*Set problem*
Show each line of the items below that contains the word "should".
··· Material for the task
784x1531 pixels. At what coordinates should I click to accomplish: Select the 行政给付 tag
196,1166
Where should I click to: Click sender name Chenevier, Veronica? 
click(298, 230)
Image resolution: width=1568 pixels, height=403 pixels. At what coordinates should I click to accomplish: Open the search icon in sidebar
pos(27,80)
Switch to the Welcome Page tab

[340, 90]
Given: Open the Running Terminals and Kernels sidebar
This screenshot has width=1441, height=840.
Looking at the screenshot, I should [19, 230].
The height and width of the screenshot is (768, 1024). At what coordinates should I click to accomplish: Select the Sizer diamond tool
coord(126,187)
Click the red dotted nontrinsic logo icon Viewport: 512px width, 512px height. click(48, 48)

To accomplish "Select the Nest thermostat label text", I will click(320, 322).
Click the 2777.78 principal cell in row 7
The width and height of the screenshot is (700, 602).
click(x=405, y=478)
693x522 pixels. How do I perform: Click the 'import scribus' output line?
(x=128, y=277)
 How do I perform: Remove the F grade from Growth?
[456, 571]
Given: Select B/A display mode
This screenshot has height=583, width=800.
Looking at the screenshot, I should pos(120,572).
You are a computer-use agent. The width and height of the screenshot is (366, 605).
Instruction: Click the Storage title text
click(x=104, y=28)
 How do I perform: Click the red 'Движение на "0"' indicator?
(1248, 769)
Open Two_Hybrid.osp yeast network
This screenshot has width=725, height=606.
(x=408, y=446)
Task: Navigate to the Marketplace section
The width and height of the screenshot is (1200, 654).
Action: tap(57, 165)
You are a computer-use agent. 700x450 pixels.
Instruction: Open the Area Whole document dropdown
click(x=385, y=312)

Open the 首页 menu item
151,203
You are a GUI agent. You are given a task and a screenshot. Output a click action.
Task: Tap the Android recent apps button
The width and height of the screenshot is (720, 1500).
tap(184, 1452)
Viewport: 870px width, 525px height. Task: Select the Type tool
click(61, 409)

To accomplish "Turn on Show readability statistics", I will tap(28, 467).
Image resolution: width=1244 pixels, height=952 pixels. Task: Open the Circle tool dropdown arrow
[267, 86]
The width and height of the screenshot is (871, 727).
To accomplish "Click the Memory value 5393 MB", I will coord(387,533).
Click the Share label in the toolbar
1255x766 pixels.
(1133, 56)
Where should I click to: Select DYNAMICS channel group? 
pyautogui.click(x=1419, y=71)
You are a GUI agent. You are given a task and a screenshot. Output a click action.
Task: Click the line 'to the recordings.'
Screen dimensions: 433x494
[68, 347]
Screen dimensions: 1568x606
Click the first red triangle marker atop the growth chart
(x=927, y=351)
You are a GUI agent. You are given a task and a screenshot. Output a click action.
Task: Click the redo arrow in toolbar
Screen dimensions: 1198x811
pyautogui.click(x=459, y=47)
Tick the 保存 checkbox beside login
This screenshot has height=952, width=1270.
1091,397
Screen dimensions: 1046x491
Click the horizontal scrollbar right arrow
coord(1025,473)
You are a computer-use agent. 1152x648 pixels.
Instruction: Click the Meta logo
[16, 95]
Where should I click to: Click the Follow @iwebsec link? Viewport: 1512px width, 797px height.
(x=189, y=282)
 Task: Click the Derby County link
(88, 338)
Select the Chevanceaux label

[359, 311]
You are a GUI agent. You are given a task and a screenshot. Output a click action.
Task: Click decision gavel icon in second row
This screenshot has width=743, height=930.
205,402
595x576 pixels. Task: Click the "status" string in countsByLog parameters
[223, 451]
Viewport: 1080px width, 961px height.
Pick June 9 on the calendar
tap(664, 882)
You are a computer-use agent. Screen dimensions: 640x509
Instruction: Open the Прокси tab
······
*Written solution*
784x1531 pixels. At what coordinates should I click to accomplish: Select the 行政给付 tag
Where should I click to: Click sender name Chenevier, Veronica? 
Image resolution: width=1568 pixels, height=403 pixels. At what coordinates should I click to accomplish: Open the search icon in sidebar
Looking at the screenshot, I should [19, 230].
The height and width of the screenshot is (768, 1024). At what coordinates should I click to accomplish: Select the Sizer diamond tool
Looking at the screenshot, I should pos(120,572).
Where should I click to: Select DYNAMICS channel group? 
Where should I click to: Click the Follow @iwebsec link? Viewport: 1512px width, 797px height.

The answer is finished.